Nur ein Hauch von Nostalgie

Trier · Ein Ex-Generalmusikdirektor, der als Gastdirigent zurückkehrt: Spannend war das zweite Trierer Sinfoniekonzert mit Reinhard Petersen jedenfalls. Eine Nostalgie-Veranstaltung sicherlich nicht - trotz des konventionellen, klassisch-romantischen Programms.

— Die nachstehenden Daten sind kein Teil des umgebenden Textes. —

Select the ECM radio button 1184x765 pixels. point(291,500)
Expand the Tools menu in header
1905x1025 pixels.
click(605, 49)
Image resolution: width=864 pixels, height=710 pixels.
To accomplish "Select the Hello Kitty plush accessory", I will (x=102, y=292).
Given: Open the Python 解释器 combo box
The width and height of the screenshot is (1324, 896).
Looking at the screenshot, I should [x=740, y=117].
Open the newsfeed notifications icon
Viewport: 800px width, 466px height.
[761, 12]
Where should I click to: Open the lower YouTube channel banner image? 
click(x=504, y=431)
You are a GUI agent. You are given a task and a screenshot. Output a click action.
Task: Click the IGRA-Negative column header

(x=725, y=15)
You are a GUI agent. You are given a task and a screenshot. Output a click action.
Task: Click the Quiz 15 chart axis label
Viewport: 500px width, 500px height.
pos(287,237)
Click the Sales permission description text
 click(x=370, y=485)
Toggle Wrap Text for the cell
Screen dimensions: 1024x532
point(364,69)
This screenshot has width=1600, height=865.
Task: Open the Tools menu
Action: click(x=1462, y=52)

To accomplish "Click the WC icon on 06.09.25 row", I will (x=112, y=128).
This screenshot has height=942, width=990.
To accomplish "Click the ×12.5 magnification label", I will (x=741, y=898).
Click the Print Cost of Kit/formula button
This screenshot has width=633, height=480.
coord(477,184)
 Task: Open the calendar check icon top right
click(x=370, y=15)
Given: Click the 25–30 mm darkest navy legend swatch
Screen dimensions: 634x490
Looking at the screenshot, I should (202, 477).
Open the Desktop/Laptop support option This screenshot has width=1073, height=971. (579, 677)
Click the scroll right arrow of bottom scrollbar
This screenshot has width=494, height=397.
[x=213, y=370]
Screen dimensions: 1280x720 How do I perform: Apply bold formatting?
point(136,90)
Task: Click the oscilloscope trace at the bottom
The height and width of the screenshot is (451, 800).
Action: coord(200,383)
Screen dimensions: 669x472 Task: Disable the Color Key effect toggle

Ein voll besetztes Theater, die ehemalige, fast schon historische Konzert-Klientel auf den Plätzen, dazu gleich drei Ex-Kulturdezernenten und ein ehemaliger Bundestagsabgeordneter - das 2. Sinfoniekonzert hätte eine gepflegte Nostalgie-Gala werden können. Reinhard Petersen sorgte dafür, dass es nicht dazu kam. Petersen, einst Generalmusikdirektor in Trier und einige Jahre dazu Intendant, entfaltete an dem eher konventionellen, klassisch-romantischen Programm seinen persönlichen, gänzlich unglamourösen Dirigierstil - deutlich, schnörkellos, allürenfrei und dabei von enormer Intensität. In Beethovens Ouvertüre "Leonore II" dehnt er die Pausen zwischen den einleitenden Akkordschlägen und baut damit eine Spannung auf, die sich weder im kantablen Seitenthema noch im motivischen Kleinklein der Durchführung verliert: ein Musikdrama, kein Konzertstück. Und nach dem Trompetensignal, das im zugehörigen "Fidelio" die Ankunft des Ministers ankündigt, bricht im Orchester ein Befreiungsjubel aus, der gerade in seiner Strenge und Disziplinierung tief bewegt.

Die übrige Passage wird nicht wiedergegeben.